Abstracts keynotes
Astrid Ensslin (University of Regensburg):
Historicizing E-literature Research: A Ludic Approach
In this talk, I offer a historical overview of electronic literature research and scholarship since its inception in the 1990s. I trace its growth and genealogy alongside and in response to techno-aesthetic developments from the early days of computation to the present day, taking into account its transmedial embeddedness and medium-specific materiality. I shed light on the development of the e-lit community and its institutionalization, internationalization and diversification through the Electronic Literature Organization from the late 1990s onwards. My orientation is positioned in Anglophone digital-born fictions and literary games, and I will use vignettes from my own research to illustrate the unfolding of waves of e-lit and generations of e-lit scholarship, from analyzing playful pre-web hypertext to studying reader-players of VR fiction. I also offer some projections on the future of the field and its main potential for evoking social change.
Astrid Ensslin
- https://astridensslin.wordpress.com/
- https://www.uni-regensburg.de/citas/area-studies-professuren/prof-dr-astrid-ensslin/index.html
Nick Montfort (MIT / Bergen Center for Digital Narrative):
Seventy Years of Computer-Generated Literature in English
Hypertext fiction, interactive fiction, multimedia works and online performance are just a few of the types of literary art where computational and the digital are essential. Because social media and the news media have recently seized on a few corporate products that are “generative,” we may now be particularly attuned to another type of work: computer-generated literature. This sort of work did not emerge recently from a San Francisco startup company, however.
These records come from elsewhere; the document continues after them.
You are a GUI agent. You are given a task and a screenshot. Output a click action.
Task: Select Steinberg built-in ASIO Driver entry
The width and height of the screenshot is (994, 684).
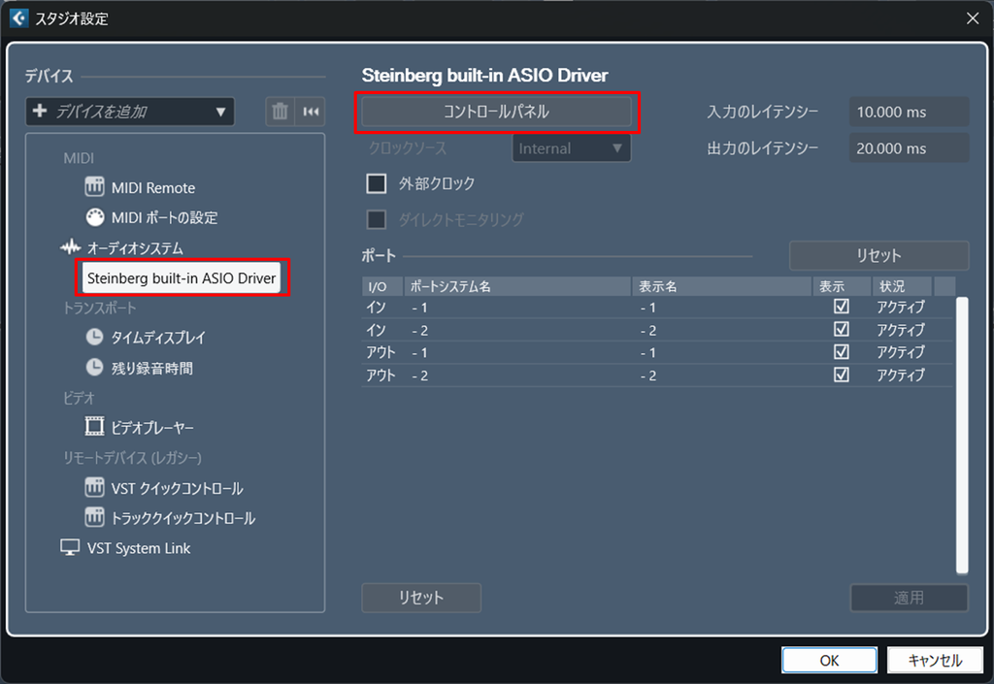click(182, 278)
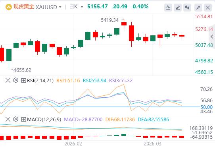Image resolution: width=215 pixels, height=149 pixels.
Task: Switch chart type using candlestick icon
Action: 187,7
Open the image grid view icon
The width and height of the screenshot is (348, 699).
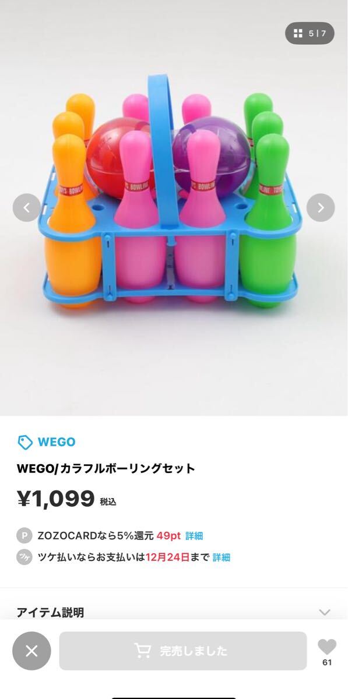click(297, 33)
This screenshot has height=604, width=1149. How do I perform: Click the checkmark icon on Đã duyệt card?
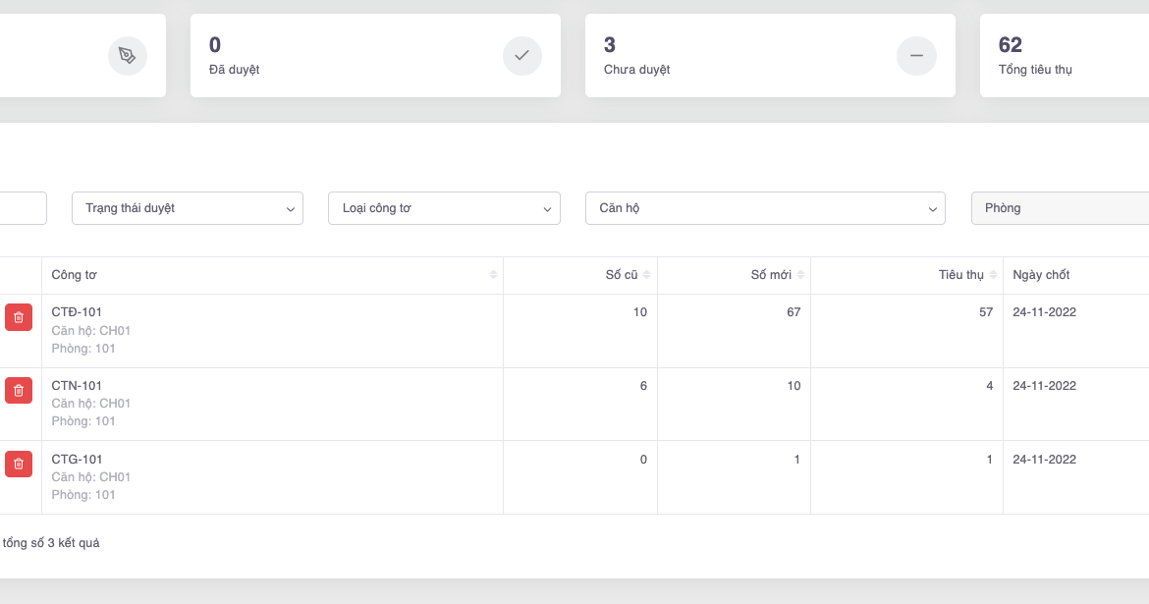[x=521, y=56]
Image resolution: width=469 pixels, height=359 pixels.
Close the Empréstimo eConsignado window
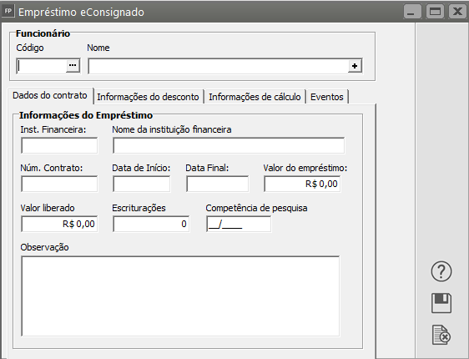tap(457, 12)
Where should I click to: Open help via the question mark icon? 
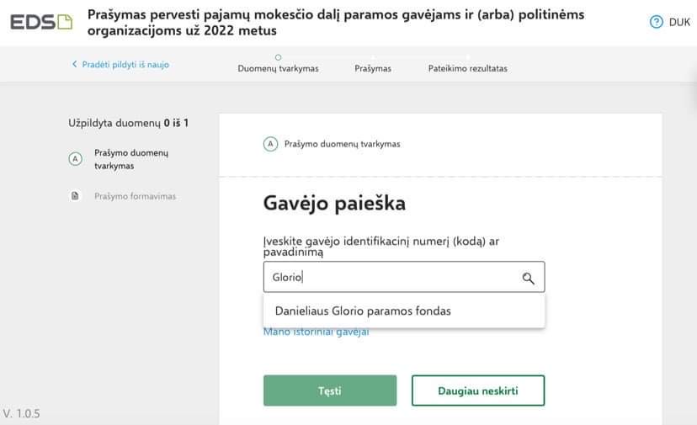[657, 23]
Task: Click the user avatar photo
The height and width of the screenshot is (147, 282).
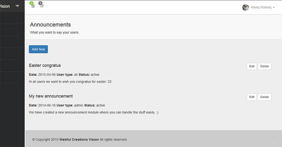Action: point(246,7)
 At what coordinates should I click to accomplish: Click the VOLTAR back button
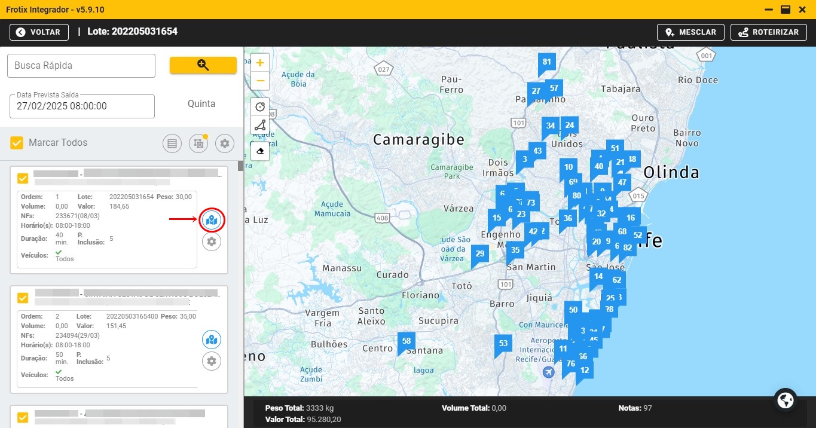click(39, 32)
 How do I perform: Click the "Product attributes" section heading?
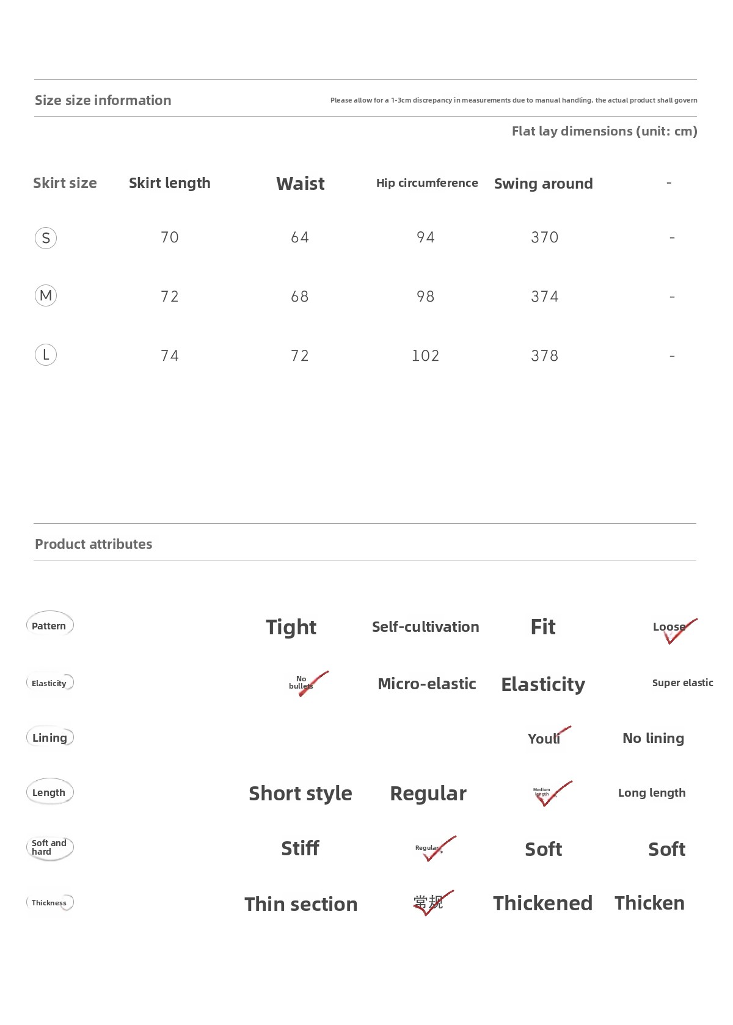pyautogui.click(x=93, y=544)
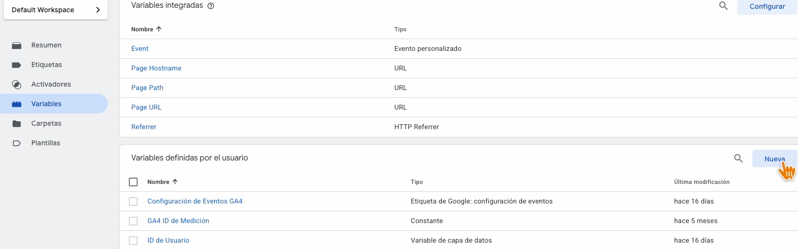Search user-defined variables with magnifier icon
Image resolution: width=798 pixels, height=249 pixels.
click(x=738, y=158)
Even restricting the discussion to English-language work (and work well-known in English translation), literary generation dates from 1953, and has many distinctive features. Much of it is in minor genres: Generating letters, conversational dialogues, and even literary sentences has been at least as important as producing novels and stage plays. Early on, artists and researchers made more significant contributions than writers did. Major advances have been made throughout the decades by people who program computers rather than just managing projects. A wide range of formal techniques have been employed and many different material manifestations have resulted. Finally, while today’s large language models aim to mimic human writing (even when their output is semantically vacuous), historical projects have often taken a radically different approach: Using computers to do overtly non-human writing that nevertheless resonates with human readers.